This past winter, a number of the tours that came through wanted to know what was going on with this situation out in the cellar:
One tank, covered in ice. Standing next to a number of others that weren't.
This is part of our pre-bottling process, and it's known as cold stabilization. At low temperatures, the tartaric acid in the wine is less soluble than it is at warmer temperatures. When this happens, crystals of acid begin to form and drop out of solution. And the thing about this crystal formation is that ithis can encourage even more crystals to form. It's okay for this to happen in tank, when we can remove them through racking or filtration, but it can be a little concerning to see it in bottle.
This is less of a problem for red wines, which most people tend not to refrigerate, but when it comes to white wines that can sometimes hang out in the refrigerator for months, cold stability can become an issue. They won't harm you, but they do have a tendency to look like shards of broken glass. (I think it goes without saying that about 99% of us don't really want to ingest broken glass.)
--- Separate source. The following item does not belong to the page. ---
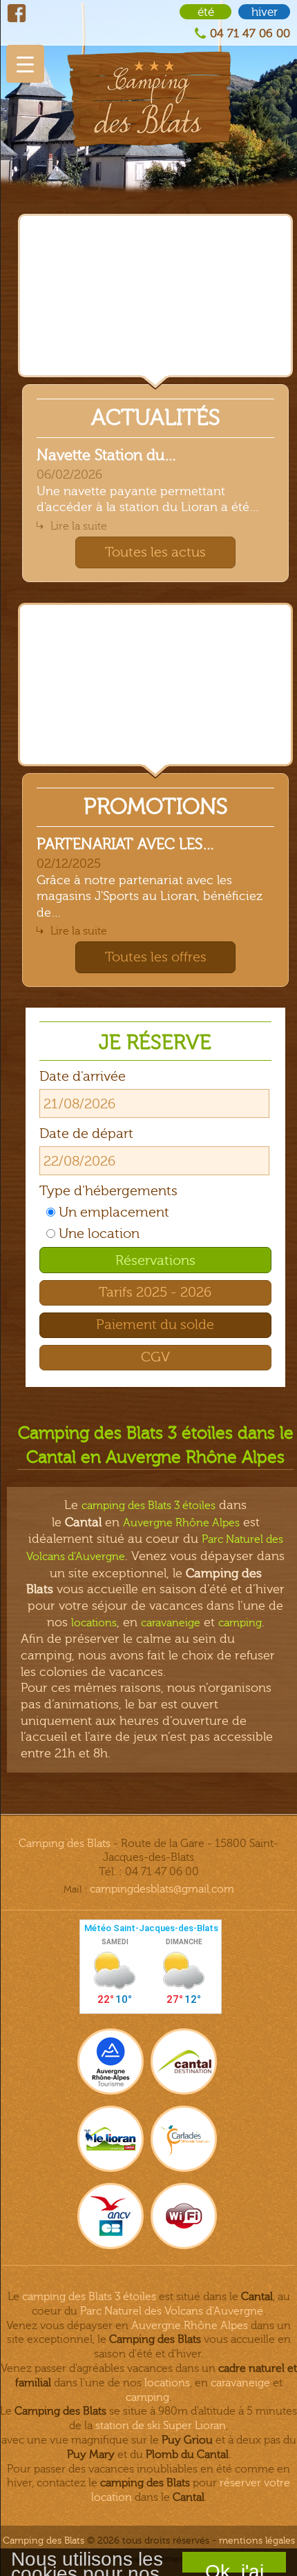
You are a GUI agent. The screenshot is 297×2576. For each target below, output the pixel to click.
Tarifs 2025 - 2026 (155, 1292)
Once we decide on our final blend for a wine, we get all the components into a tank, and then set the tank temperature to below 30 degrees Farenheit. We want to blend first, because even minor changes in alcohol percantage, pH, or other chemical components in the wine can play a huge part in changing a wine's cold stability. Depending on the results of the cold stability testing we do prior to blending, we may add a small amount of cream of tartar, which encourages crystal formation. And then we wait. We'll hold a tank at this temperature for anywhere from 3-30 days. Some wines just require a little more time to stabilize than others.
Once we've determined that the wine is stable, we'll filter, and call it a day. This doesn't mean that you'll never see a tartrate crystal in a bottle from us, but it does mean that under most standard wine storage conditions, your wine should remain clear. We probably can't help you if you tend to sip your wine through a 35 foot long frozen metal straw, but for the rest of you, we've got your back.